When I reinstall Ubuntu I might be able to help with some basic things. The key word there being "basic" since I have only used brook+ on my R770. I'm assuming you're probably looking for a more "advanced cal developer" than myself, but I'm always up for trying new things if you don't mind (although trying to develop with cal might change that philosophy :lol:). Besides I've got nothing to do till OpenCL. :sad:
Great. I will post here as soon as I release the library (which should be in 1-2 days).
Have you looked at this (http://www.gpuware.com/main.html)? They have a pseudo compiler which apparently is higher level than yours. :smile:
Though I say, if you are writing a compiler, or even a micro compiler, target opencl language using llvm. Just make a small piece which works and release it as an opensource project. It's much better as your efforts would be useful to larger no. of people. That's what I'd do. :wink:
And yes, have a look at the llvm tutorials, You should be able to have a small thing up and running (in a matter of days I guess) even if you are an ultra noob in compilers like me.:cry: I haven't done it, but the stufff shown there makes me feel that it would be pretty easy to do.
Any ways, good luck and do keep us posted.

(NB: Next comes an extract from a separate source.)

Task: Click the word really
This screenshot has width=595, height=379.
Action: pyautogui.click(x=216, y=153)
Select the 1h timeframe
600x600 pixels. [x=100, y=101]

rpg.314 : Thanks for the link to the gpuware stuff. Unfortunately it does not appear to be opensource and is not even free-as-beer for noncommercial applications so its not useful for me. Secondly, I wanted an embeddable library for my purposes while theirs appears to be a command line driven system (though I guess you can just do a system call to run a subprocess).

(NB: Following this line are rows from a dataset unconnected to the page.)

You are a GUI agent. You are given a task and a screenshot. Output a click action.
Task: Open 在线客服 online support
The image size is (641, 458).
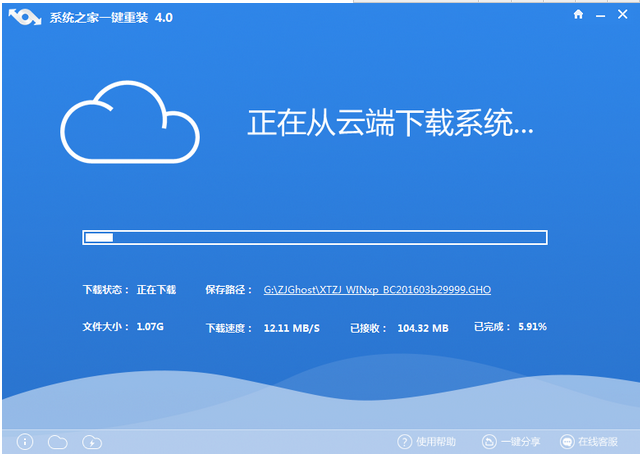click(598, 441)
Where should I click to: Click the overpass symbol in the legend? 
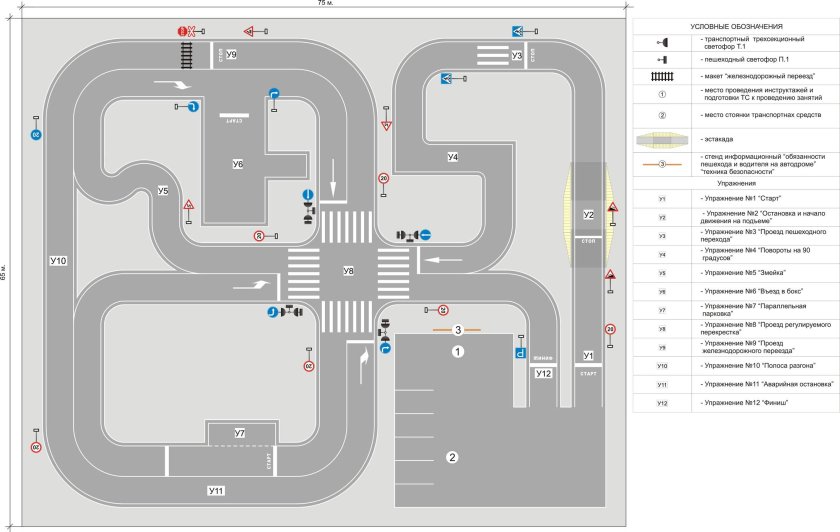coord(662,138)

LLVM I already know about .. its just that I did not think that I would require it in this case so I did not use it. Well .. now I think maybe I should have :(
The reason for not doing a higher level interface was that this library is actually being used in another project as a backend. I am just releasing this component for now. The objective was to have a simple-to-use backend that still maps almost 1-to-1 to CAL IL. This compiler doesnt even do any optimizations since the higher level controller (not yet released) actually is passing optimized code to it. Its used as a dumb backend.
And to reemphasize .. its only a replacement for CAL IL not for the API itself. The CAL API calls still need to be written manually .. just think of it as an easier IL. That was its purpose. The purpose was not to replace the API since I needed full control of the API for my application.

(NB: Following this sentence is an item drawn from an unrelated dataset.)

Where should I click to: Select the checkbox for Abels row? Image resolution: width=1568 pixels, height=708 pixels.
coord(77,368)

Its low level because I wanted it to be that way :)
Its only for people who want to use CAL but dont want to write CAL IL. OpenCL is not only an alternate language but also a whole alternate API. To write an opencl compiler, you also need to write a whole supporting runtime. Which is not the intention here. Writing an OpenCL compiler for AMD GPUs should be an interesting exercise though :)
Hope things are more clear?
Can you tell us something about your higher level controller? Sounds interesting. Generation of optimized C code. :)
Well wait and see :)
I will release the higher level layer in a few weeks .. its my masters thesis.
Setup initial repo at calseum.googlecode.com but its not complete yet. Its a half-working preview basically.
license is apache v2.
Another option is to look at the Brook+ compiler that translates to IL. A lot of work has been done there to handle C like code, so it may save you some time to pick up that stack and take a look.
I am looking there. One primary requirement is for it to be embeddable as a library (which is slightly hard given that Brook+ frontend is under GPL).
OTOH, does anyone how Brook+ does register allocation? I have been thinking and experimenting with register allocation algorithms a bit.
The compiler does naive allocation and relies on the IL->ASM compiler.
Yes, the Brook+ frontend is GPL because it uses ctool.
edit : removed
Fixed some major bugs and now its somewhat usable.
You can play around with it .. checkout from SVN from http://calseum.googlecode.com
Now its using compute shaders as backends (unlike Brook+) though the LDS is not yet exposed.
This will be my last major update here about the project for some time to come since I dont want to spam the forum.